DIE AUFGABEN:
[1] Wie viele Uniqlo-Filialen gibt es laut dem Text über Tadashi Yanai heute weltweit?
[2] Führen Sie den Text über Tadashi Yanai im Anschluss an seinen letzten Satz fort.

VORLIEGENDER TEXT:
== == ==

Im Gegensatz zu anderen globalen Marken aus dem Fast-Fashion-Segment setzt Yanai mit Uniqlo auf langlebige Modelle, sowohl was die Qualität als auch Modetrends betrifft. Ein Ansatz, der sich angesichts nachhaltiger agierender Konsumenten bewährt hat.
Yanais Modeimperium umfasst heute über 2700 Uniqlo-Filialen auf der ganzen Welt, die immer wieder auch mit Sommer- und Winter-Sonderkollektionen wie etwa von dem neuen Dior-Designer J.W. Anderson für Furore sorgen. Dazu kommen noch die vielen anderen Marken des Mutterkonzerns Fast Retailing wie das einstige Kultlabel Helmut Lang, die kalifornische Jeans-Marke J Brand, das New Yorker Label Theory oder die französischen Modelinien Comptoir des Cotonniers und Princesse tam tam. Ihm selbst gehören 46 Prozent des Konzerns, weitere 40 Prozent teilen sich seine Frau und die beiden Söhne. Tadashi Yanais Vermögen wird heute auf rund 47 Milliarden Dollar geschätzt, was ihn zum reichsten Mann Japans macht. Weltweit betrachtet befindet er sich damit unter den 40 wohlhabendsten Menschen.
Ganz der Familienunternehmer, hat der Vater seine Kinder mit ins Fast-Retailing-Führungsteam geholt. Beide werden seit Jahren als seine Nachfolger an der Konzernspitze gehandelt. Aber noch ist es nicht so weit. Der 76-Jährige beginnt seine Arbeitstage nach eigener Aussage gerne morgens ab sieben Uhr und ist gegen 16 Uhr wieder zu Hause — entweder im 50-Millionen-Dollar-Anwesen in den Wäldern außerhalb Tokios oder in seiner noblen Villa im Stadtzentrum. Yanai ist begeisterter Golfspieler. Verbringt er einmal längere Zeit nicht in seinem Heimatland, dann ist er in der Regel auf Hawaii anzutreffen, wo ihm zwei Golfplätze gehören.

== == ==

DATENSÄTZE:
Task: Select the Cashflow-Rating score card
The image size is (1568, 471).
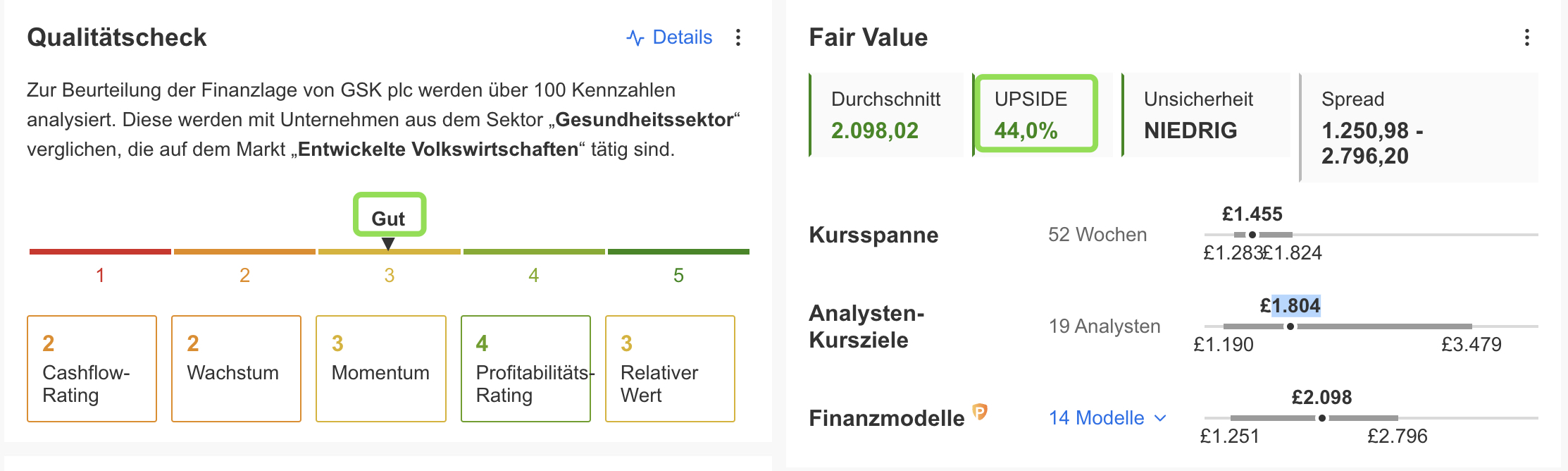Action: click(x=92, y=369)
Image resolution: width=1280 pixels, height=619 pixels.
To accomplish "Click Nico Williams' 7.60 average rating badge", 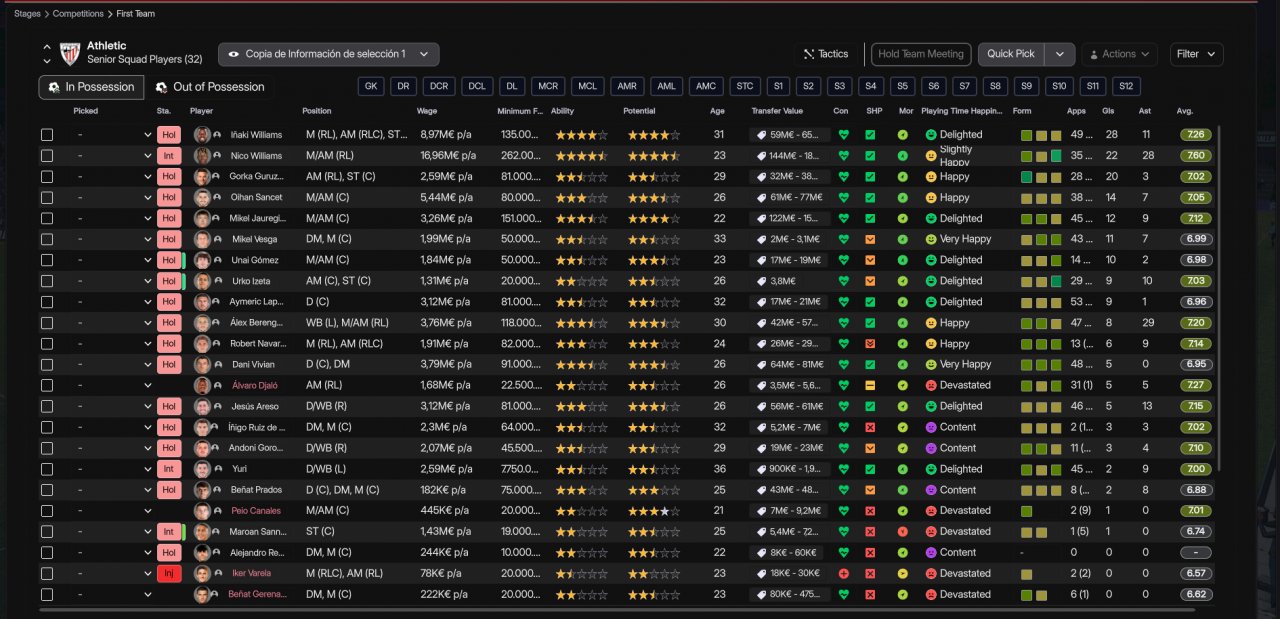I will tap(1195, 156).
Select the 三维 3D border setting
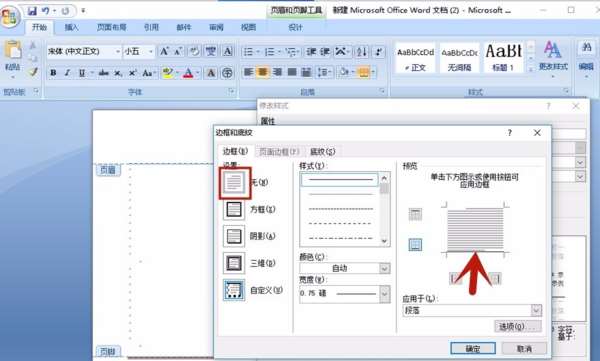600x361 pixels. (234, 263)
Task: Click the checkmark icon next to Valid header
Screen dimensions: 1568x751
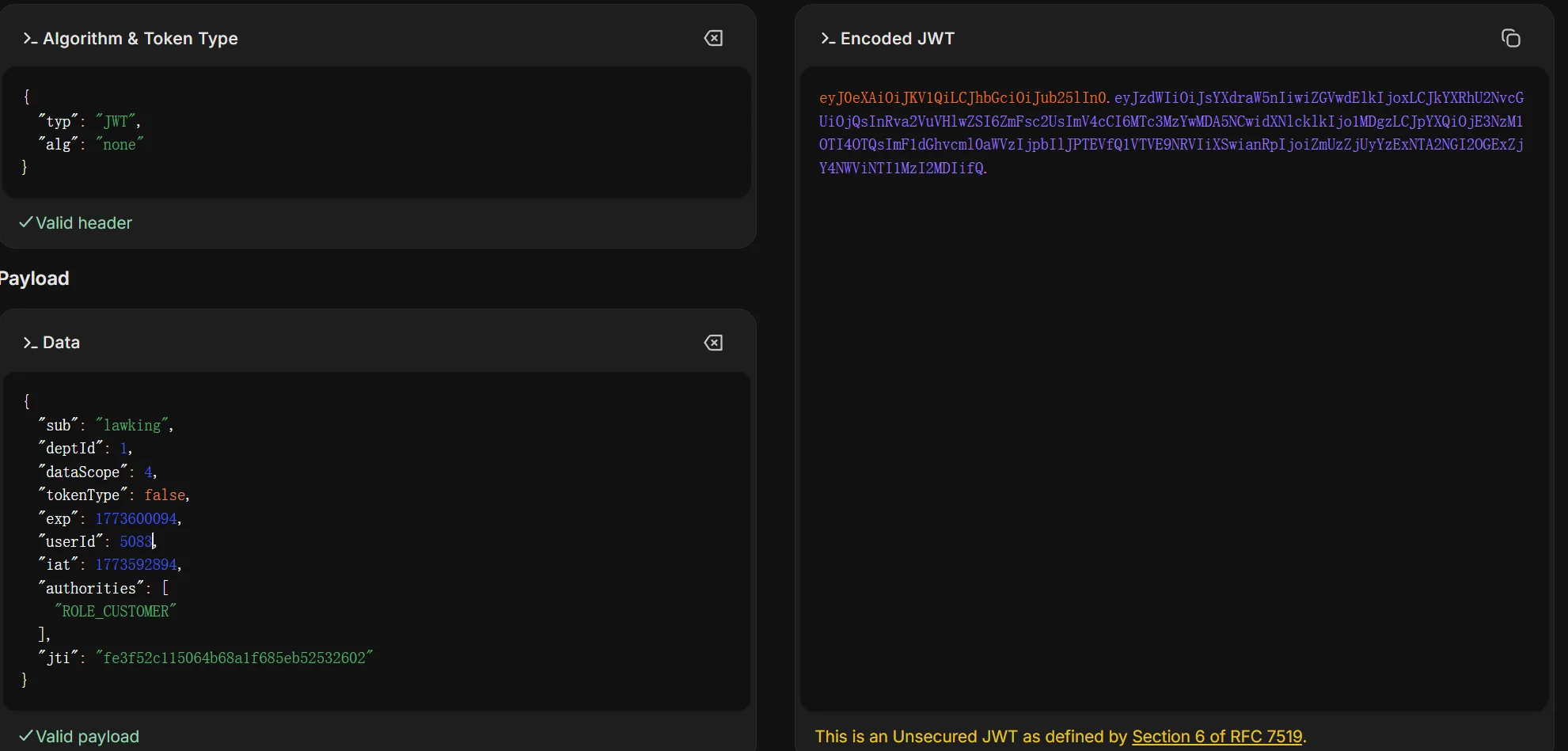Action: point(25,223)
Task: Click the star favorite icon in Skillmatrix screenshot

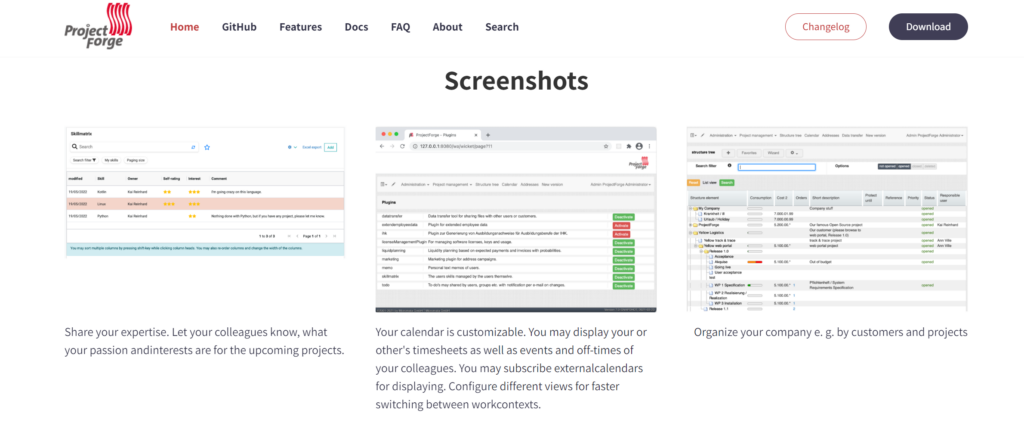Action: point(207,147)
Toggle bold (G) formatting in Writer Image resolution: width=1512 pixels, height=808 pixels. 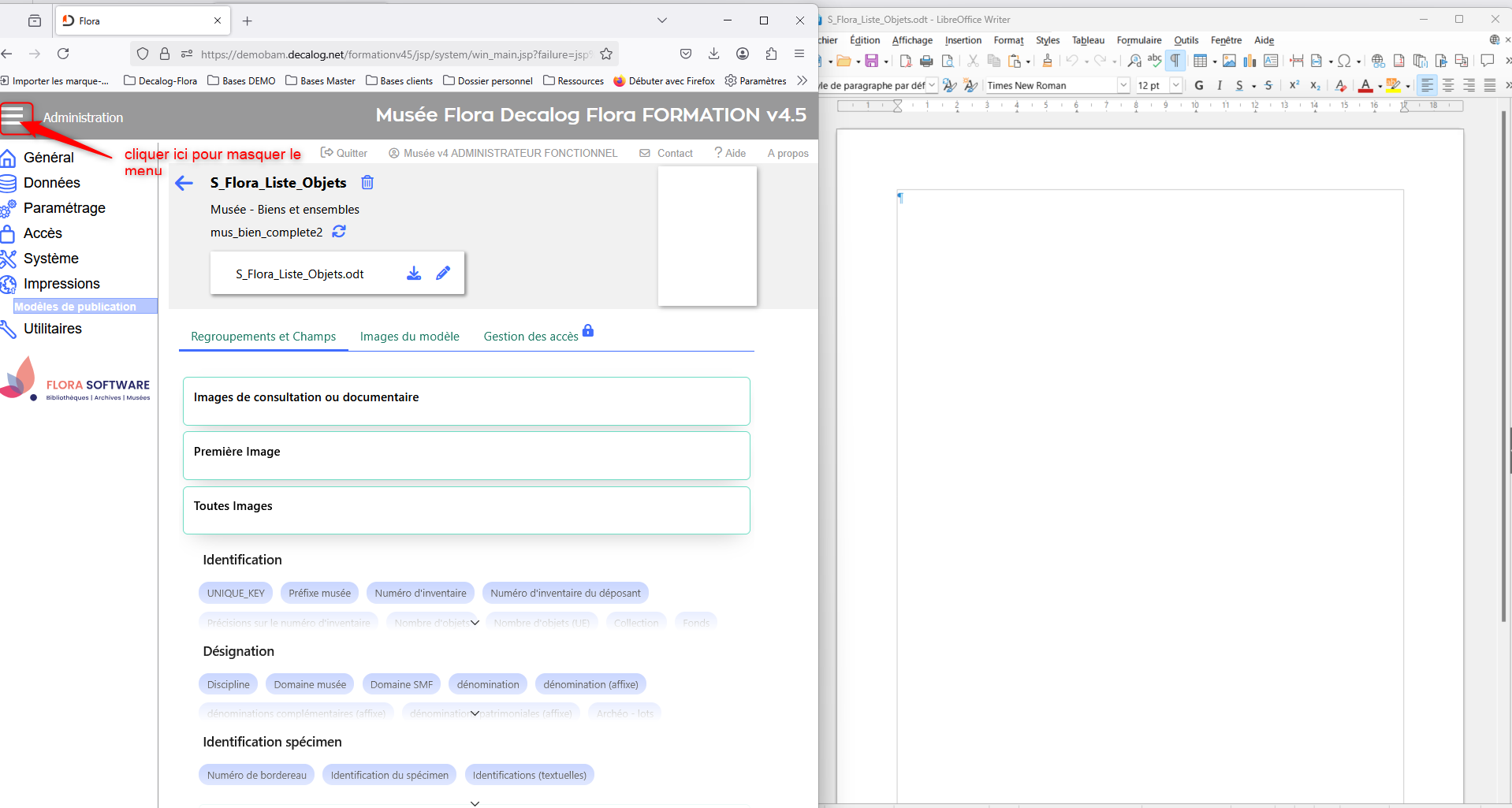(1199, 86)
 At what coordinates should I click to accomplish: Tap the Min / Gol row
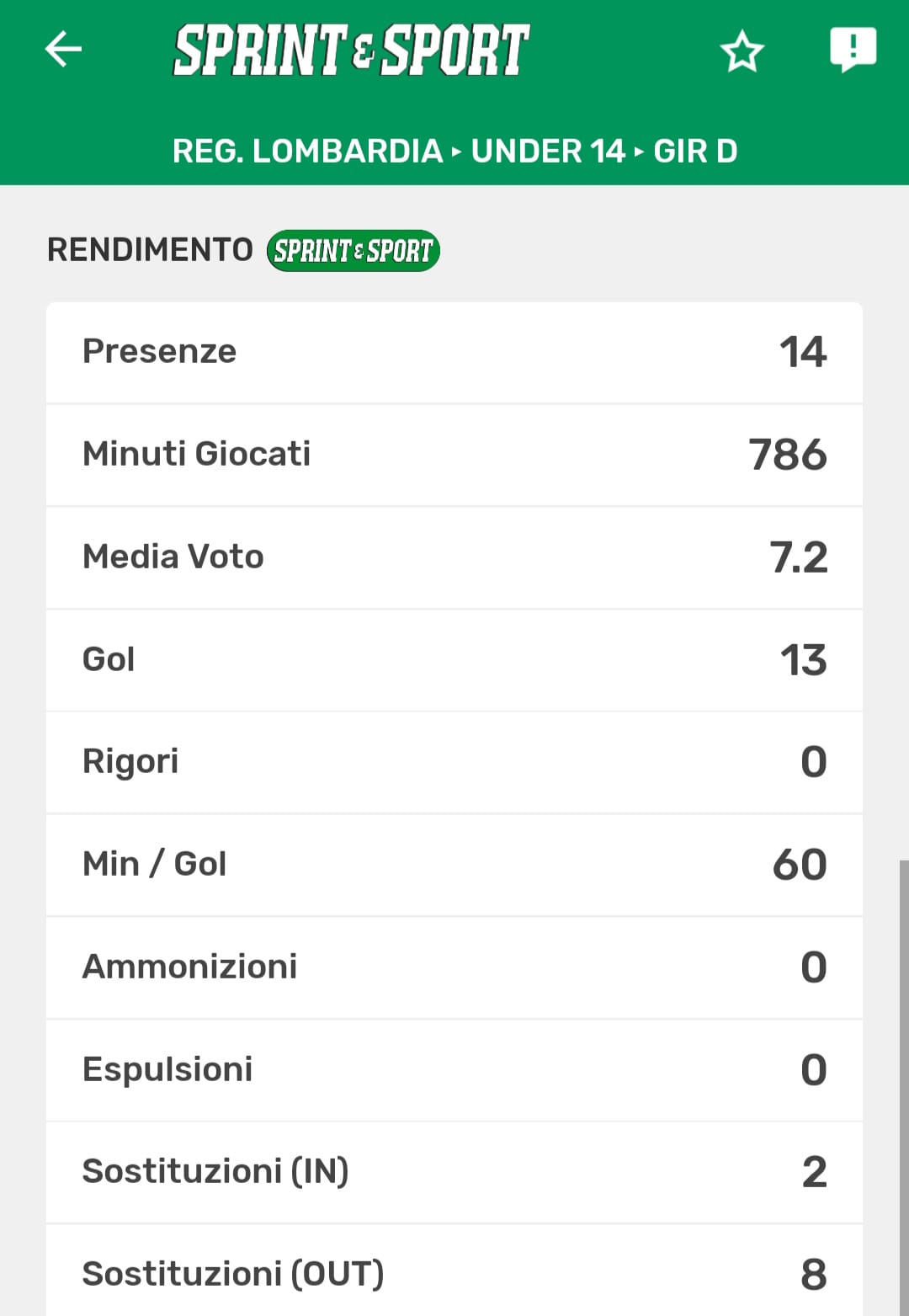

== == ==

ANTWORTEN JE AUFGABE:
[1] Es gibt heute über 2700 Uniqlo-Filialen auf der ganzen Welt.

[2]
Förderer der japanischen Kultur
Trotz dieser Besitztümer zählt Tadashi Yanai zu den Menschen, die der Überzeugung sind, dass ein Unternehmen nur Bestand haben kann, wenn es einen Teil seiner Gewinne an die Gesellschaft zurückgibt. Sei es durch Engagement an den Orten der Stoffherstellung, der Konfektionierung oder dort, wo die Produkte am Ende verkauft werden. Seinen Mitarbeitern zahlt er angesichts der anhaltenden Inflation in Japan seit Anfang 2023 bis zu 40 Prozent mehr Gehalt.
Tadashi Yanai mag der reichste Japaner sein, der bekannteste ist er nicht. Den Namen des Schriftstellers Haruki Murakami dürften weitaus mehr Menschen schon einmal gehört haben. Und doch gibt es eine Gemeinsamkeit zwischen diesen Herren. Beide haben an der Waseda-Universität im selben Jahr ihren Abschluss gemacht. Auf dem Uni-Campus wurde mit dem Waseda International House of Literature 2021 ein Bibliotheksgebäude eröffnet, das dem Schriftsteller gewidmet ist und alternativ auch als „The Haruki Murakami Library“ bezeichnet wird — maßgeblich finanziert von Tadashi Yanai. Seine Ambition: die japanische Kultur und Literatur weltweit zu fördern und einen offenen Ort des kulturellen Austauschs zu schaffen.